We can now enable a simple polynomial preconditioner and solve the quivalent system
This is a very simple method and will typically not lead to faster execution despite reducing the number of CG iterations:
$ env OMP_NUM_THREADS=16 taskset -c 0-15 python3 pcg.py -matgen Laplace2000x2000 -maxit 5000 -poly_k 1
[...]
number of CG iterations: 1958
relative residual of computed solution: 7.856624e-10
relative error of computed solution: 4.060175e-06
Hardware: cpu (omp, 16 threads)
Hardware assumed for Roofline Model: Intel(R) Xeon(R) Gold 6448Y ("Sapphire Rapids")
(note that the hardware info is taken from [cpu|gpu].json, if does not match your system,
you may want to update those files or delete them to skip the roofline prediction)
Number of threads: 16
-------- ----- --------------- --------------- --------------- ---------------
kernel calls bw_meas bw_roofline t_meas/call t_roofline/call
======== ===== =============== =============== =============== ===============
dot 3917 124.5 GB/s 120 GB/s 0.0003854 s 0.0004 s
axpby 13717 127.6 GB/s 98 GB/s 0.0007525 s 0.0009796 s
spmv 5880 93.69 GB/s 98 GB/s 0.002561 s 0.002448 s
-------- ----- --------------- --------------- --------------- ---------------
Total 26.89 s 29.4 s
-------- ----- --------------- --------------- --------------- ---------------
Total time for constructing precon: 1.09714 seconds.
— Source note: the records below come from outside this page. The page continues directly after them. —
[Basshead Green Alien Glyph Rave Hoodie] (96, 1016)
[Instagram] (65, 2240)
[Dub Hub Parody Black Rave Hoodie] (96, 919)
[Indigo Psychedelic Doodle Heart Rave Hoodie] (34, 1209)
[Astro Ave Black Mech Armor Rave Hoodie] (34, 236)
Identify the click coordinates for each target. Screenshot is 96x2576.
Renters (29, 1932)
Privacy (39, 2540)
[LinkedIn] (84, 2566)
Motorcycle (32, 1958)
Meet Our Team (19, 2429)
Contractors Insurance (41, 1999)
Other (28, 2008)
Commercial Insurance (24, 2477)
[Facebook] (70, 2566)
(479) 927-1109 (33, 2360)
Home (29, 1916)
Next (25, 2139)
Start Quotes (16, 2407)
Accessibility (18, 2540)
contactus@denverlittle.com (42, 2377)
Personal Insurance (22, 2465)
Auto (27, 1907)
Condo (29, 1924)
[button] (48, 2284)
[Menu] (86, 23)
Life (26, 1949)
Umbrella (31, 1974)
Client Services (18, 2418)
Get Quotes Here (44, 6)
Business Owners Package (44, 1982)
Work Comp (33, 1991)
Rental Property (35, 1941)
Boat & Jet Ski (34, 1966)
Total time for solving: 27.1684 seconds.
Total time for CG: 28.2707 seconds.
As can be seen, the number of CG iterations is much lower, but the runtime is not. Every application of the triangular factor L is
an additional spmv
operation, so the relative importance of spmv
increases compared to dot
and axpby
.
In order to truly benefit from this simple preconditioner, we can use cache blocking via the RACE library.
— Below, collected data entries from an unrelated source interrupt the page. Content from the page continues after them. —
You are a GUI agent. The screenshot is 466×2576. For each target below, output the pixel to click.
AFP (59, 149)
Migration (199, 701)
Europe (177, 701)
The demo framework includes flags -c_kernels
to run with a C/OpenMP backend, and -use_RACE
(implying -c_kernels
) to accelerate the polynomial
preconditioner:
$ env OMP_NUM_THREADS=16 taskset -c 0-15 python3 pcg.py -matgen Laplace2000x2000 -maxit 5000 -poly_k 1 -use_RACE
[...]
number of CG iterations: 1900
relative residual of computed solution: 7.763694e-10
relative error of computed solution: 2.494086e-06
Hardware: cpu (omp, 16 threads)
Hardware assumed for Roofline Model: Intel(R) Xeon(R) Gold 6448Y ("Sapphire Rapids")
(note that the hardware info is taken from [cpu|gpu].json, if does not match your system,
you may want to update those files or delete them to skip the roofline prediction)
Number of threads: 16
-------- ----- --------------- --------------- --------------- ---------------
kernel calls bw_meas bw_roofline t_meas/call t_roofline/call
======== ===== =============== =============== =============== ===============
dot 3801 96.61 GB/s 120 GB/s 0.0004968 s 0.0004 s
axpby 5707 127.9 GB/s 98 GB/s 0.0007506 s 0.0009796 s
spmv 5706 149.8 GB/s 98 GB/s 0.001567 s 0.002394 s
-------- ----- --------------- --------------- --------------- ---------------
Total 15.11 s 20.77 s
-------- ----- --------------- --------------- --------------- ---------------
Total time for constructing precon: 3.05182 seconds.
Total time for solving: 15.2798 seconds.
Total time for CG: 18.337 seconds.
The memory bandwidth reported for the spmv
is higher than what could be delivered from RAM, indicating that
a substantial part of the traffic now comes from cache instead.